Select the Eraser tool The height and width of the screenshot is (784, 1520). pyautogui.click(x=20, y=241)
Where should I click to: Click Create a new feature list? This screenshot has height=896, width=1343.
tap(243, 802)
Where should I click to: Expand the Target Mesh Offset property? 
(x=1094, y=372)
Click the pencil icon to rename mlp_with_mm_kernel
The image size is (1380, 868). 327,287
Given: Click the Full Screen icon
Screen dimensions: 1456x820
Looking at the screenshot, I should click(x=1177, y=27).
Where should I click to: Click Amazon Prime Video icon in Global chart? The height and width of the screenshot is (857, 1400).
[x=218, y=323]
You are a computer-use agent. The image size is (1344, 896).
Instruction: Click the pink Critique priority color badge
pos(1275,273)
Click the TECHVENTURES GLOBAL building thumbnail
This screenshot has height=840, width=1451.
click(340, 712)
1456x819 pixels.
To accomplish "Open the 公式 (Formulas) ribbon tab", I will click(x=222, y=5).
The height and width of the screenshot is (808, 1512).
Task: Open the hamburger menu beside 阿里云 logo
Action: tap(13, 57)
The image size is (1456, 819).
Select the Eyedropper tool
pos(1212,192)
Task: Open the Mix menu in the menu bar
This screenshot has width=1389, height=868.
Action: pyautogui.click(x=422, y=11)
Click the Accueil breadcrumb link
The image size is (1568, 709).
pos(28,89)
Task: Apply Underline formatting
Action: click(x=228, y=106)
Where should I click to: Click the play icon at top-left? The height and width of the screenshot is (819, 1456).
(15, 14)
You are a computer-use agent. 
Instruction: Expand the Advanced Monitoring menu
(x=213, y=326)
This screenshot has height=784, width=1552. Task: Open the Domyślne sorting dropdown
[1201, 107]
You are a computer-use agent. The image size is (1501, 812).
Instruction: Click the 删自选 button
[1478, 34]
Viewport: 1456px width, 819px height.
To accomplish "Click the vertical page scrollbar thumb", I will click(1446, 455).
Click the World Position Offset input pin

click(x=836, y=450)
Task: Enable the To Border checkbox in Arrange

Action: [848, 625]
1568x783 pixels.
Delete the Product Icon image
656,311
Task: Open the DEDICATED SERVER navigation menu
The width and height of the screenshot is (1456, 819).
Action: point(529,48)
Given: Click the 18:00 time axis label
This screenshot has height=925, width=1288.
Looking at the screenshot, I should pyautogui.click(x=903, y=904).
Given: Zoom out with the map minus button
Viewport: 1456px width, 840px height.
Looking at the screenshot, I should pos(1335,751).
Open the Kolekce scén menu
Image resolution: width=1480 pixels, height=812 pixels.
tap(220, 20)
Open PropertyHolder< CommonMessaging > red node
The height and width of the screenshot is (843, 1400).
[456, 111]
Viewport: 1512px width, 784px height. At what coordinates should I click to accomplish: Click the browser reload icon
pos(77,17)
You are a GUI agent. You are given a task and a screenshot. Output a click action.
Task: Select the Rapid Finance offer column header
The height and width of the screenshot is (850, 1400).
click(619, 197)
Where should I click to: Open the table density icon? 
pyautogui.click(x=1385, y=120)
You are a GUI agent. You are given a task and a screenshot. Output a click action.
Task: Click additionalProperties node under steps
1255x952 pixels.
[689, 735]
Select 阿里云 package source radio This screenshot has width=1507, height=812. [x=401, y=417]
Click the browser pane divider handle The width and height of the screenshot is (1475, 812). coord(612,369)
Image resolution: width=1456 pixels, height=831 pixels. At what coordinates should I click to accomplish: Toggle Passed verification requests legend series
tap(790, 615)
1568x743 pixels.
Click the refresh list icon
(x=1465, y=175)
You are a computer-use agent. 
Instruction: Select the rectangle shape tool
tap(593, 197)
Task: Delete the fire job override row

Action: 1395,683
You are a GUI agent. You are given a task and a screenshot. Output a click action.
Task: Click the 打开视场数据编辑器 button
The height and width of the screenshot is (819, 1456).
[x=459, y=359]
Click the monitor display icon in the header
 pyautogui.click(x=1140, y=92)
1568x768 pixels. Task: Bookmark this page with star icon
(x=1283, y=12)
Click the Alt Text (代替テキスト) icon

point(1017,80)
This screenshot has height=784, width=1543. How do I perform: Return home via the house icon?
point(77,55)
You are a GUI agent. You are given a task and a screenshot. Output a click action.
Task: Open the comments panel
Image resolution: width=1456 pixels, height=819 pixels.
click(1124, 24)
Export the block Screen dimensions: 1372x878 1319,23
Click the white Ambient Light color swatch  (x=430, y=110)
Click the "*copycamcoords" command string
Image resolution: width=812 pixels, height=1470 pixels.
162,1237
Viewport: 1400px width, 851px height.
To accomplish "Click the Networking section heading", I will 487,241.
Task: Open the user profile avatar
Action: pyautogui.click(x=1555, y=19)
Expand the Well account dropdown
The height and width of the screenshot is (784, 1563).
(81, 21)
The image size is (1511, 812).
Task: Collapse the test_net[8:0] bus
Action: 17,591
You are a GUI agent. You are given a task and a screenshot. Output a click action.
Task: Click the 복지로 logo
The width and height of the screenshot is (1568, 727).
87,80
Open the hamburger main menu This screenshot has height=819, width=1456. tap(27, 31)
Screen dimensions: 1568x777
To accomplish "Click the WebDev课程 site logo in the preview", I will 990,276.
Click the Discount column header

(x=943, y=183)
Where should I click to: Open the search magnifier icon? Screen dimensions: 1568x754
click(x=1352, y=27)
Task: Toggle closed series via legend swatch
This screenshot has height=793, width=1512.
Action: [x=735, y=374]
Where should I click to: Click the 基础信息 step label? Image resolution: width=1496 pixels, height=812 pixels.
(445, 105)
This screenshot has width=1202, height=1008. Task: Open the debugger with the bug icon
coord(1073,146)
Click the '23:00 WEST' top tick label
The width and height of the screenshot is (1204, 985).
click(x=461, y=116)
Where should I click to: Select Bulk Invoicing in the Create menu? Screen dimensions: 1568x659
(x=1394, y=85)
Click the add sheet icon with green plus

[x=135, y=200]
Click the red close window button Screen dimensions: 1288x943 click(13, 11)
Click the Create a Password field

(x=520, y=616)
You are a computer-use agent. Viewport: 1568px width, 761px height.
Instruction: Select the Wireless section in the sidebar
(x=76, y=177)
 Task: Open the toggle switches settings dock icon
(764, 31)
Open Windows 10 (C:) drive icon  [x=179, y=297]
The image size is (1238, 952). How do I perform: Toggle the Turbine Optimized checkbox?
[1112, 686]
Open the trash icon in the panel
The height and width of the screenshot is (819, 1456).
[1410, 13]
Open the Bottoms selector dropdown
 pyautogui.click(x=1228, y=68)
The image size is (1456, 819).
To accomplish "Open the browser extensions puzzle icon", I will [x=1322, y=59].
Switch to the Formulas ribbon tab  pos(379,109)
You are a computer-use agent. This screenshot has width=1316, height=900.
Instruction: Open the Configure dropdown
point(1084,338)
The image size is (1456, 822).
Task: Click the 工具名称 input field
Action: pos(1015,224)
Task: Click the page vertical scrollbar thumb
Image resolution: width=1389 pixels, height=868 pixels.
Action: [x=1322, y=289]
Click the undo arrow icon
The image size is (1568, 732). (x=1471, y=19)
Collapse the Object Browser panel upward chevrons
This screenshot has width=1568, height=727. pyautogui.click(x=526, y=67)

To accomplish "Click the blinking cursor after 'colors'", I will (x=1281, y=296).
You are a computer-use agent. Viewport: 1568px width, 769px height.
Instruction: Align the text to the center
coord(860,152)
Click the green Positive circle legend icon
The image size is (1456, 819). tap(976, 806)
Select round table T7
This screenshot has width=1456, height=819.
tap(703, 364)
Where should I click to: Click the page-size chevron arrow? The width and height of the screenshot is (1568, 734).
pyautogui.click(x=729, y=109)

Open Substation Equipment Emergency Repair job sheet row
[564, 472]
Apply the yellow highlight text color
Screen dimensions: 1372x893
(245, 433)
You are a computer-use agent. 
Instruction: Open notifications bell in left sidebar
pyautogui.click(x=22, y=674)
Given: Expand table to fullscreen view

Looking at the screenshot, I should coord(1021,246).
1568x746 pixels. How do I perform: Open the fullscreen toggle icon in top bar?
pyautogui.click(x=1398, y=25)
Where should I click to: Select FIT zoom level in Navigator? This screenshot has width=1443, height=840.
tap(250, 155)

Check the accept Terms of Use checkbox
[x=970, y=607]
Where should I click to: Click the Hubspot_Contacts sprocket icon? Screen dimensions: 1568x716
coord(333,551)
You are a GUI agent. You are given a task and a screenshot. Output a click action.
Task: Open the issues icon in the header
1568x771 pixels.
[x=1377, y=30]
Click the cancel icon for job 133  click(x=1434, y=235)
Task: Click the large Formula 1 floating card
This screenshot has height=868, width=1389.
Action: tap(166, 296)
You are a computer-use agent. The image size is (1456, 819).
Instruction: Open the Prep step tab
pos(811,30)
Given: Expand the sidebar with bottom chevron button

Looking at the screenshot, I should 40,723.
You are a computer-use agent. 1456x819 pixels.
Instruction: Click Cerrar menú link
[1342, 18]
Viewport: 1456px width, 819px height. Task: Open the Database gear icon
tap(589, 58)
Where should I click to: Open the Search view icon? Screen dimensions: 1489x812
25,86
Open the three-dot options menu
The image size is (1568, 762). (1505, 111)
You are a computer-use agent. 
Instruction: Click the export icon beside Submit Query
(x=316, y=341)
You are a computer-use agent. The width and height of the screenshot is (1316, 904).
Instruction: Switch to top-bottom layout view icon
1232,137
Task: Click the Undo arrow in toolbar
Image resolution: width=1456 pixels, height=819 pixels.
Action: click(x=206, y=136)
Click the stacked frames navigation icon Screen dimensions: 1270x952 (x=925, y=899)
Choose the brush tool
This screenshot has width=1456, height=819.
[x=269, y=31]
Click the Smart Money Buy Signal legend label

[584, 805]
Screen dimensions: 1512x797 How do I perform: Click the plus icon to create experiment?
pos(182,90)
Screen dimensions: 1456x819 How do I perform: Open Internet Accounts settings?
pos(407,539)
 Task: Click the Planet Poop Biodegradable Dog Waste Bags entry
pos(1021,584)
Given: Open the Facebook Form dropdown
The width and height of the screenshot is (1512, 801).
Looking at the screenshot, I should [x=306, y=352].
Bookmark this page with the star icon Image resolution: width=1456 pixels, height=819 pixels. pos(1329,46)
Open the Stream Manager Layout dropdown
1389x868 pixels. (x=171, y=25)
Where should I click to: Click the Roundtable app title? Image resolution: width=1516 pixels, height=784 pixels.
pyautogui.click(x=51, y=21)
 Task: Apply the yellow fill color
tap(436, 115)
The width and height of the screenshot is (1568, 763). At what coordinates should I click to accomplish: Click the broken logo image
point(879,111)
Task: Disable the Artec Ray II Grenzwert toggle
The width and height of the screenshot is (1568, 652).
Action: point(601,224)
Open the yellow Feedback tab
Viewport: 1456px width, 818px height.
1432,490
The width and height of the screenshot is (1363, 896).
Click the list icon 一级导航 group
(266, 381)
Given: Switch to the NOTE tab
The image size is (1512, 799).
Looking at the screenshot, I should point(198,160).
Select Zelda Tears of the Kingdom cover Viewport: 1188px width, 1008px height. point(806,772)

________

WHAT YOU ARE ASKED TO DO —
Transcribe the records above exactly, beginning at the line that contains "Screen dimensions: 1568x777" and ending with the line that contains "Task: Toggle closed series via legend swatch", both included, and nothing else.

REPLY —
Screen dimensions: 1568x777
To accomplish "Click the WebDev课程 site logo in the preview", I will 990,276.
Click the Discount column header

(x=943, y=183)
Where should I click to: Open the search magnifier icon? Screen dimensions: 1568x754
click(x=1352, y=27)
Task: Toggle closed series via legend swatch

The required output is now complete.